本文:
第6回 近衞文麿とその周辺 嵯峨隆

初期の政治活動
憲法研究会の結成
帰国後の近衞文麿は、少壮貴族院議員として注目されつつ政治活動を再開した。1921年には、中橋文相問責問題や憲法研究会の結成などに関わっている。
中橋文相問責問題とは、原敬内閣の文部大臣だった中橋徳五郎が臨時教育会議の了解を得ずに高等教育機関の新設と昇格を認めておきながら、有力者の反対に遭って予算を計上せず、「中橋二枚舌問題」として貴族院で問責決議案が出された事件である。決議案は結局否決されたが、もともと近衞はこれに反対の姿勢を表明していた。

中橋徳五郎 ©Wikimedia Commons
近衞は1921年3月11日の『時事新報』において反対の理由を述べている。それによれば、貴族院が内閣弾劾を行うのは政府によほどの重大な過失があることを要し、貴族院自らが弾劾の結果に責任を負う覚悟が必要がある。しかし、貴族院にそうした覚悟があるとは思えず、また今回の事件自体が「政局の変動を余儀なくせしめる程の重大問題なりとは」言えないことから、決議案提出は貴重な時間を空費するだけの本末転倒の甚だしきものとして反対したのである(「文相問責案に不賛成の近衞公」)。
この頃、近衞は貴族院改革の必要性を感じていた。3月15日、近衞は上記『時事新報』の記事の切り抜きを同封の上、1920年ころから交遊のあった森恪に手紙を送り「上院改造問題は議会閉会後、早速同志にて研究の必要あり」と述べていた。そして、彼と話し合う中で憲法研究会を作ろうという話になり、各方面からメンバーを集めて6月に同会が発足した(山浦貫一『森恪』)。会員には貴族院からは二条圧基、木村欣一、西尾恵方と近衞。衆議院からは政友会の森恪、山口義一、河上哲太、松岡俊三、一宮房治郎、岩切重雄、山崎猛。憲政会の森厚三、国民党の堀川美哉などがいた。

提供データ:
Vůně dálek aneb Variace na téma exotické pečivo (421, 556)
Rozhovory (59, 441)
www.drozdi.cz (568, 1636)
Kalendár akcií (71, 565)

課題: 本文によれば、近衞が中橋文相問責決議案に反対する理由を述べた新聞は何か。 本文の内容だけを根拠に答えること。

解答: 『時事新報』